__WORK TO BE COMPLETED__. Repeat the data verbatim, images excluded.

Collected data entries
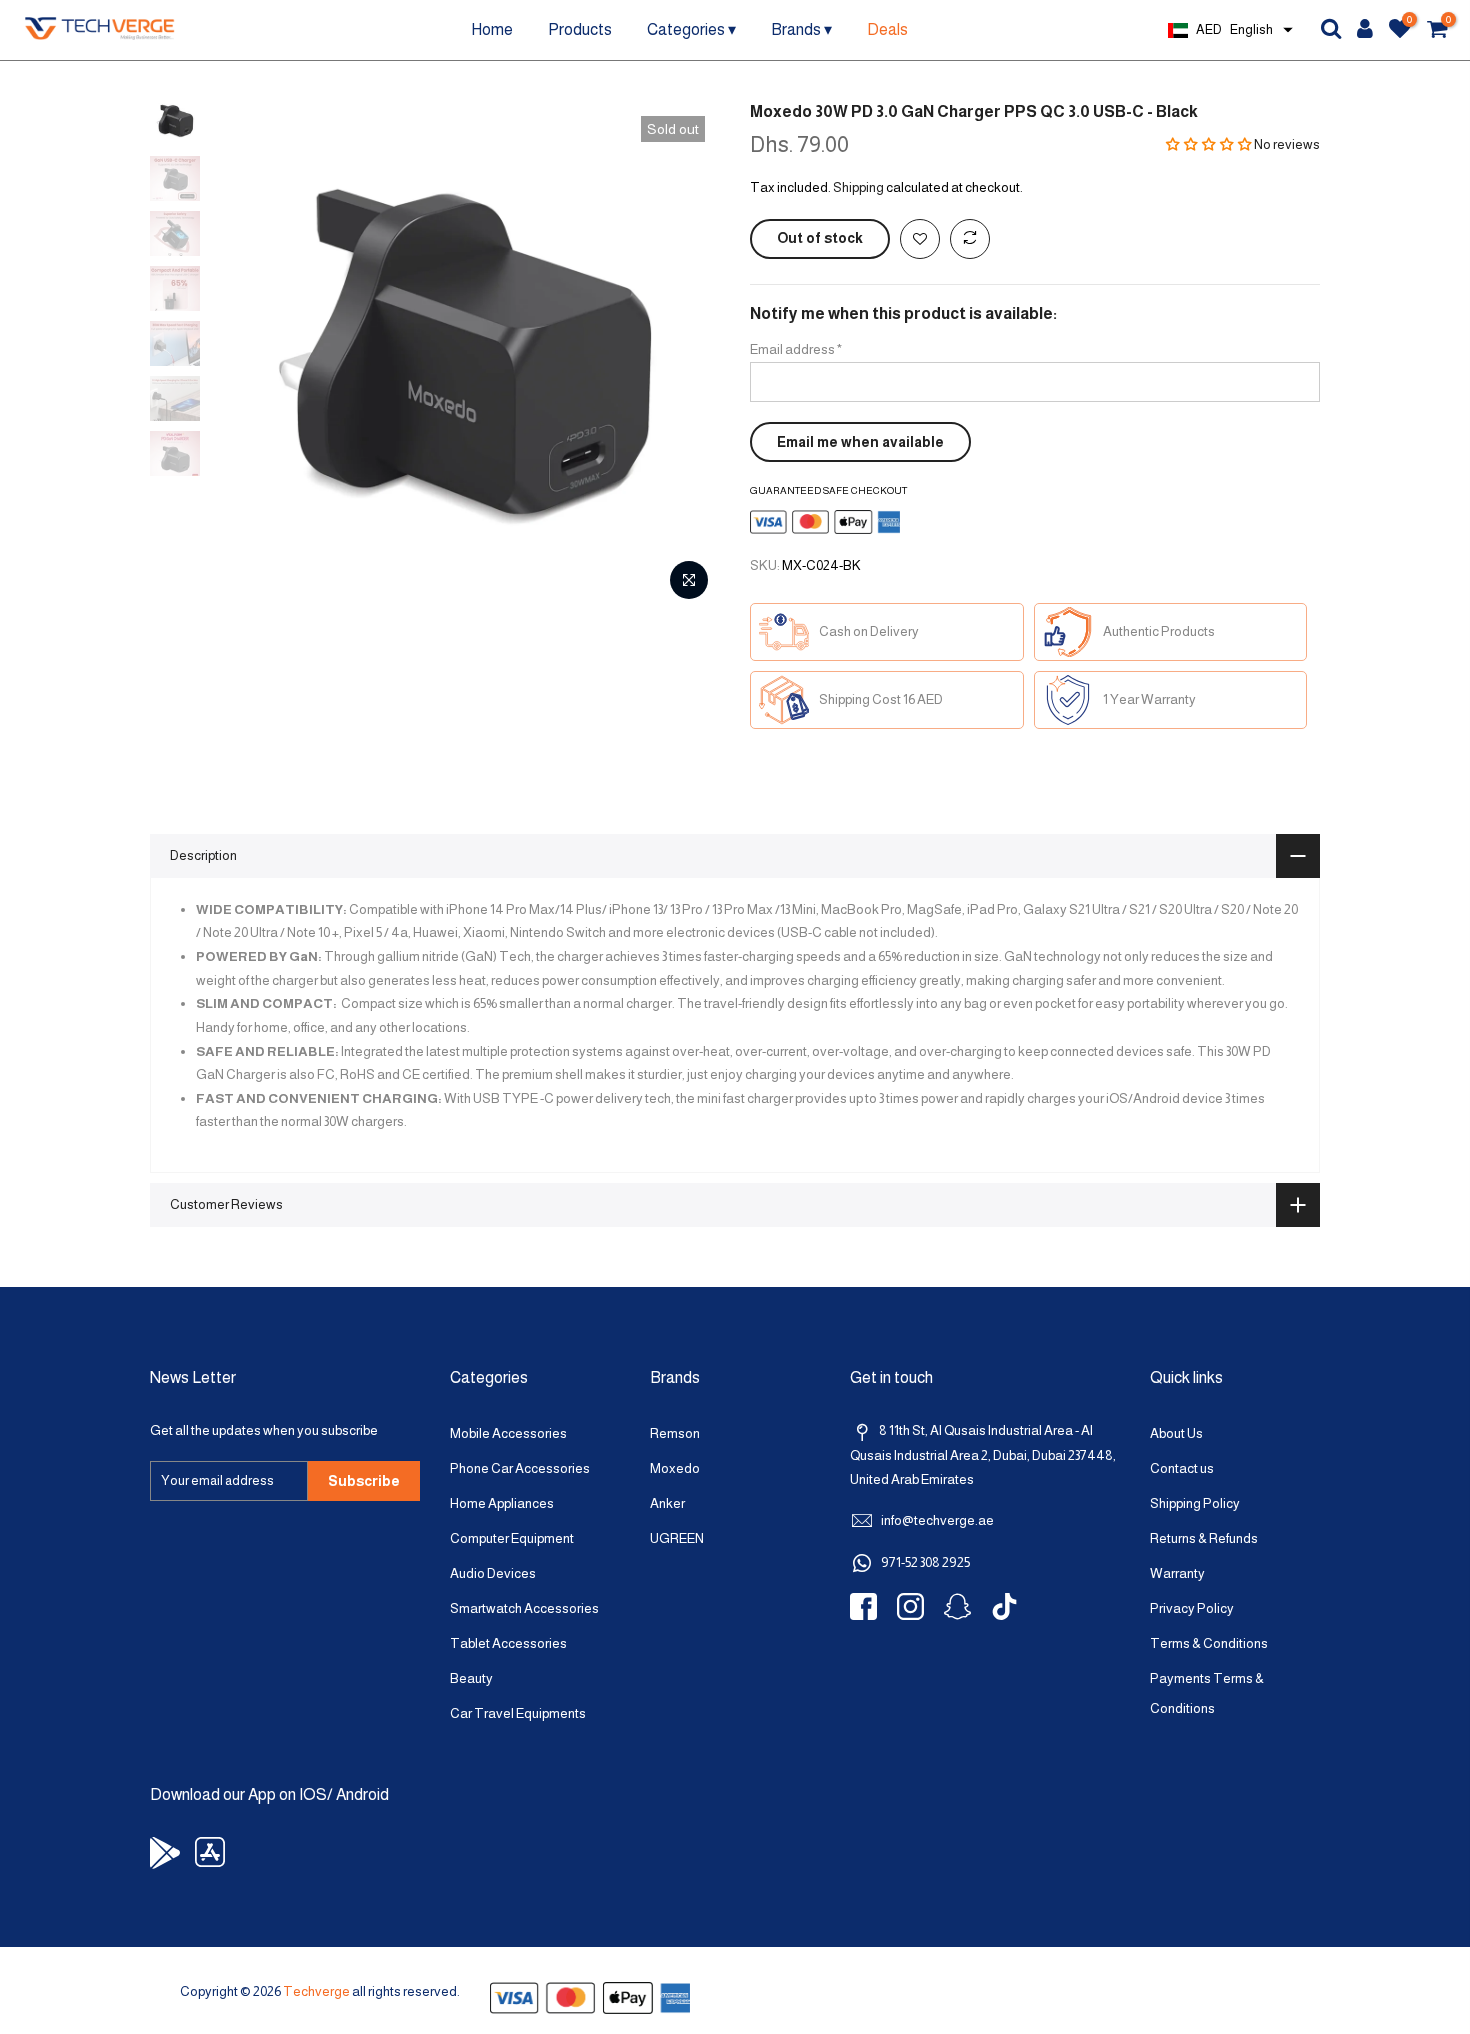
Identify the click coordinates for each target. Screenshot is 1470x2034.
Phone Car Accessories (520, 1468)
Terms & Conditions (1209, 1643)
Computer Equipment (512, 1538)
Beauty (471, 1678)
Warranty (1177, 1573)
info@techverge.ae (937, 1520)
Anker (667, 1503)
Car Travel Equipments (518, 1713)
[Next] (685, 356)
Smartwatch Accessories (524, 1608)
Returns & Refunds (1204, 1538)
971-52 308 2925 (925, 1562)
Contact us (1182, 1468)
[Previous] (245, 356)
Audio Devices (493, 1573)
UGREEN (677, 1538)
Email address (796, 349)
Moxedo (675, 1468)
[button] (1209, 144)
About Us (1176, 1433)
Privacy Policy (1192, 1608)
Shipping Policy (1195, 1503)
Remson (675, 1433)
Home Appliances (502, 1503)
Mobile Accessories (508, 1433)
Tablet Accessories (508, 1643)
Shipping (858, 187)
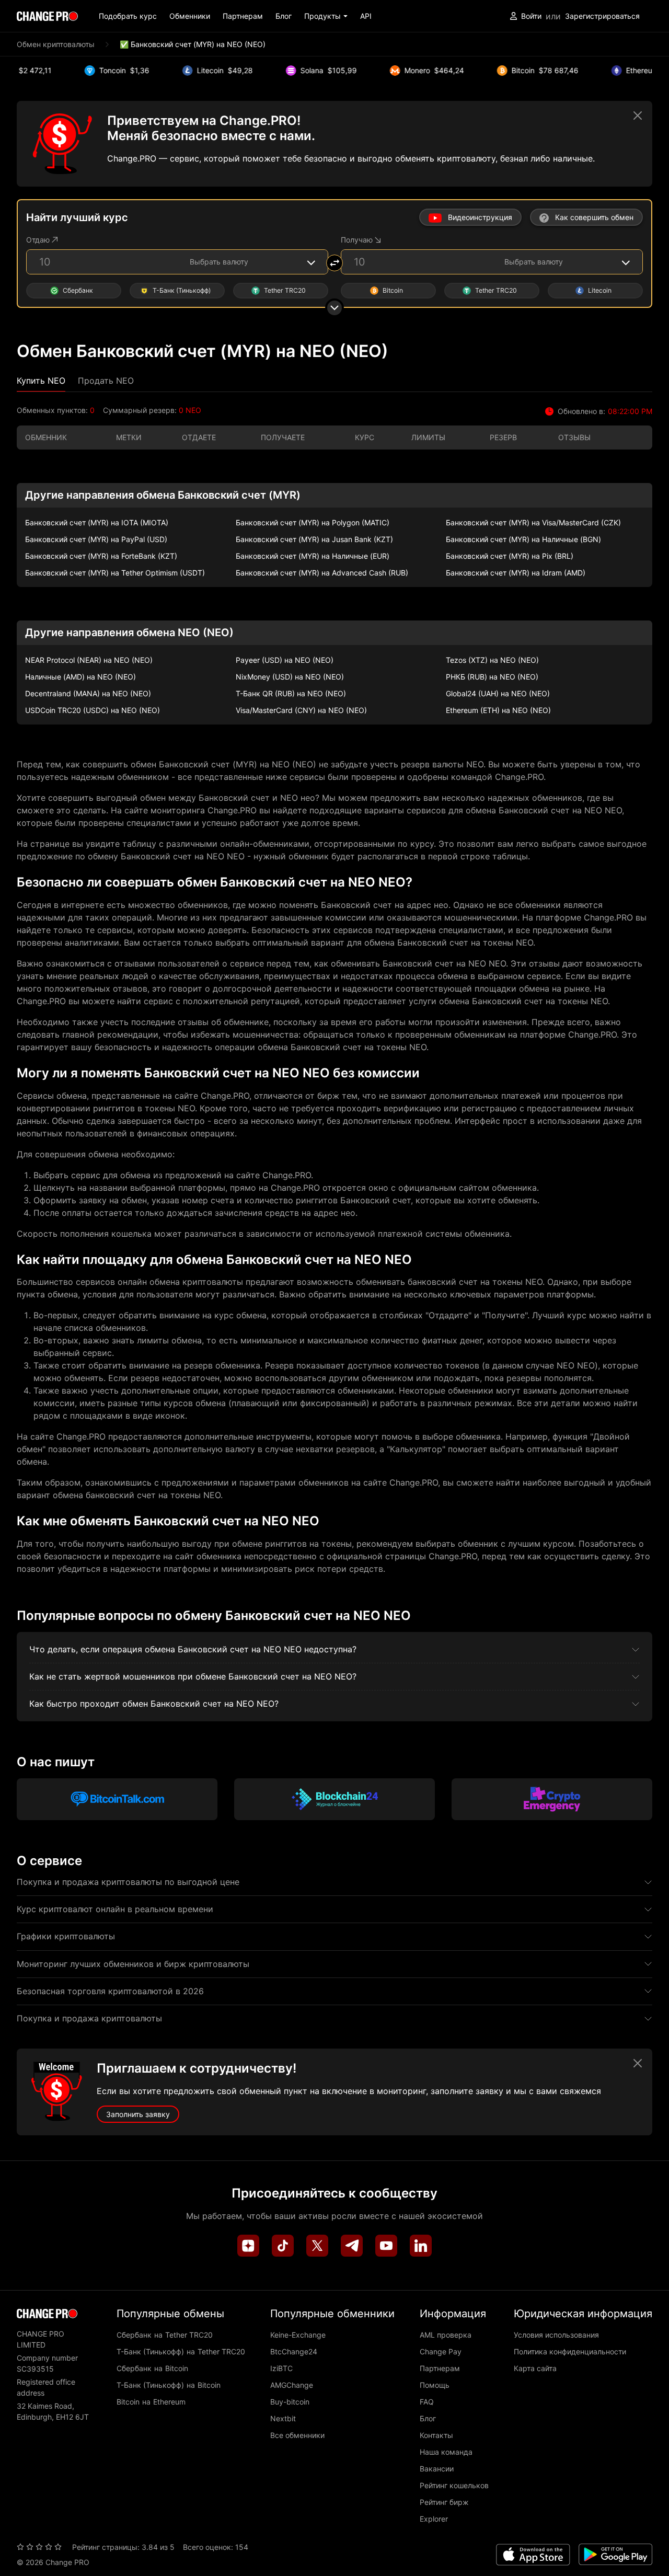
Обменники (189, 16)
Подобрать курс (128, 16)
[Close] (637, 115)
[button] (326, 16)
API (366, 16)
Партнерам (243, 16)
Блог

__EXERCISE SOLUTION__.
Identify the click coordinates for each target. Screenshot is 1470x2034.
Phone Car Accessories (520, 1468)
Terms & Conditions (1209, 1643)
Computer Equipment (512, 1538)
Beauty (471, 1678)
Warranty (1177, 1573)
info@techverge.ae (937, 1520)
Anker (667, 1503)
Car Travel Equipments (518, 1713)
[Next] (685, 356)
Smartwatch Accessories (524, 1608)
Returns & Refunds (1204, 1538)
971-52 308 2925 (925, 1562)
Contact us (1182, 1468)
[Previous] (245, 356)
Audio Devices (493, 1573)
UGREEN (677, 1538)
Email address (796, 349)
Moxedo (675, 1468)
[button] (1209, 144)
About Us (1176, 1433)
Privacy Policy (1192, 1608)
Shipping Policy (1195, 1503)
Remson (675, 1433)
Home Appliances (502, 1503)
Mobile Accessories (508, 1433)
Tablet Accessories (508, 1643)
Shipping (858, 187)
Обменники (189, 16)
Подобрать курс (128, 16)
[Close] (637, 115)
[button] (326, 16)
API (366, 16)
Партнерам (243, 16)
Блог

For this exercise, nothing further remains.